* Exercise objective *
Rewrite the lines from the one containing "Task: Click the horizontal" through the end of the data, inclusive, changing "splitter" to "divider" and leaving everything else as it is. Leave the pictures out of your answer.

(Data for locating words and elements)
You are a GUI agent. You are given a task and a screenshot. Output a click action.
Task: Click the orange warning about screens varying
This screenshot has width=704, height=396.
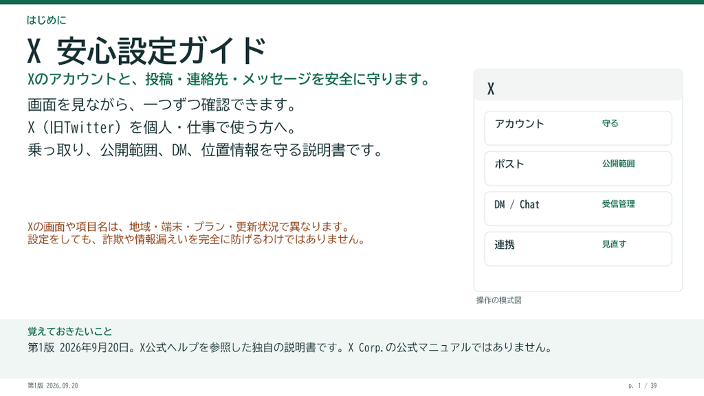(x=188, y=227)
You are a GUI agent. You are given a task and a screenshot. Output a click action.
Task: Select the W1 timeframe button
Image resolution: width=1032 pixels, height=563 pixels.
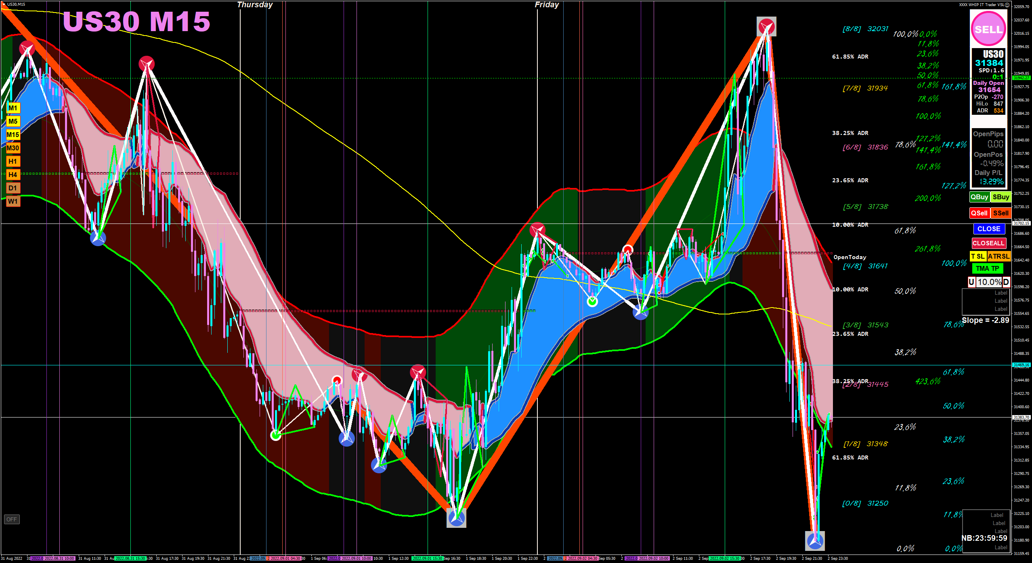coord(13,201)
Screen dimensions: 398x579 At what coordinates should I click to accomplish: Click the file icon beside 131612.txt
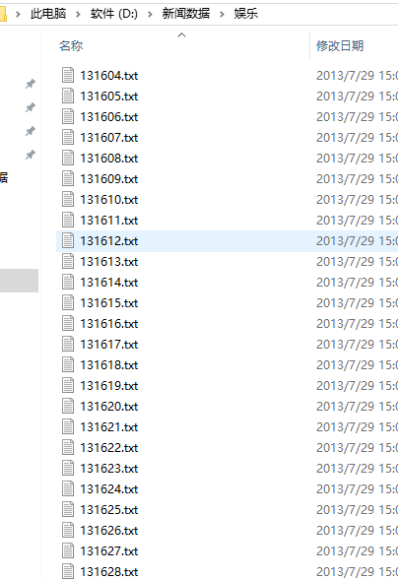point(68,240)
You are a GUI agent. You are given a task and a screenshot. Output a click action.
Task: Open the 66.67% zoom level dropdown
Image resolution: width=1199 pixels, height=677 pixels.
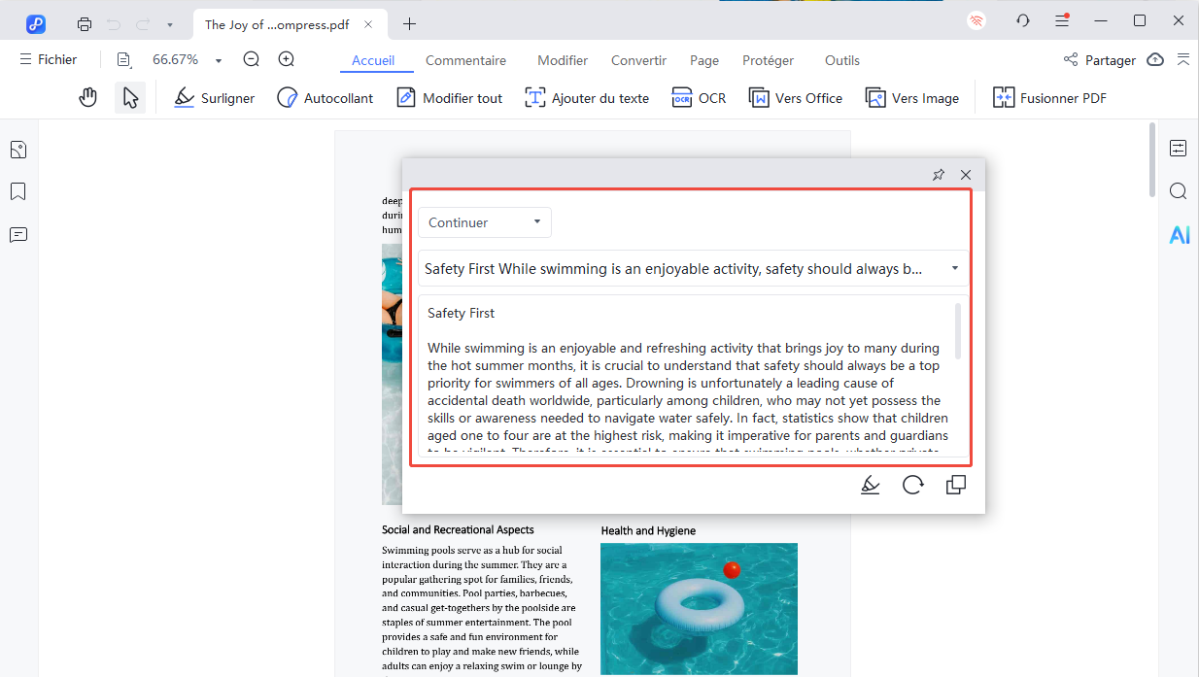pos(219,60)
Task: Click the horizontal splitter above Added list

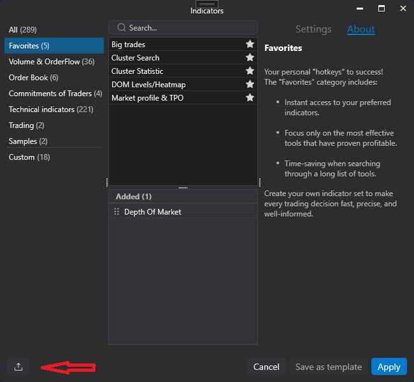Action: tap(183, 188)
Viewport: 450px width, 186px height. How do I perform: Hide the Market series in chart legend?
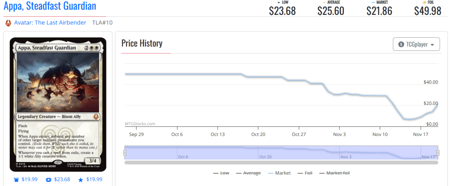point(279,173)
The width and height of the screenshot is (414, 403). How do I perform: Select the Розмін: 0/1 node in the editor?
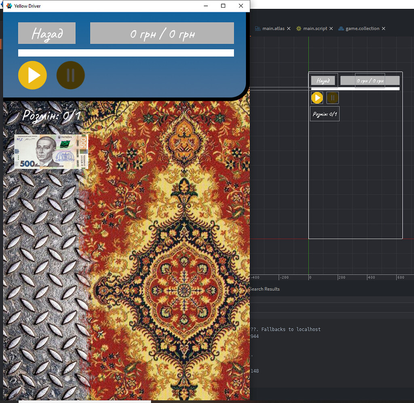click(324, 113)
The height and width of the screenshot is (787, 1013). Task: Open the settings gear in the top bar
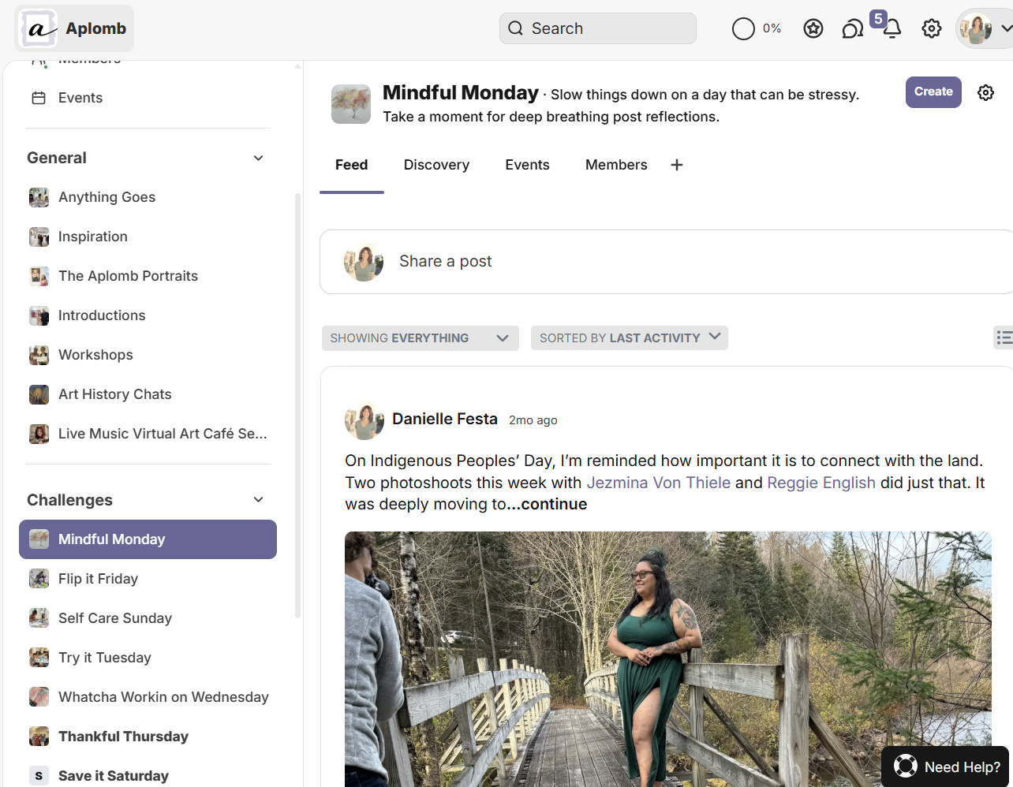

* Problem solution *
Task: Click the horizontal divider above Added list

Action: tap(183, 188)
Viewport: 450px width, 186px height. How do I perform: Hide the Market series in chart legend?
point(279,173)
The width and height of the screenshot is (414, 403). How do I perform: Select the Розмін: 0/1 node in the editor?
click(324, 113)
The height and width of the screenshot is (787, 1013). Task: Open the settings gear in the top bar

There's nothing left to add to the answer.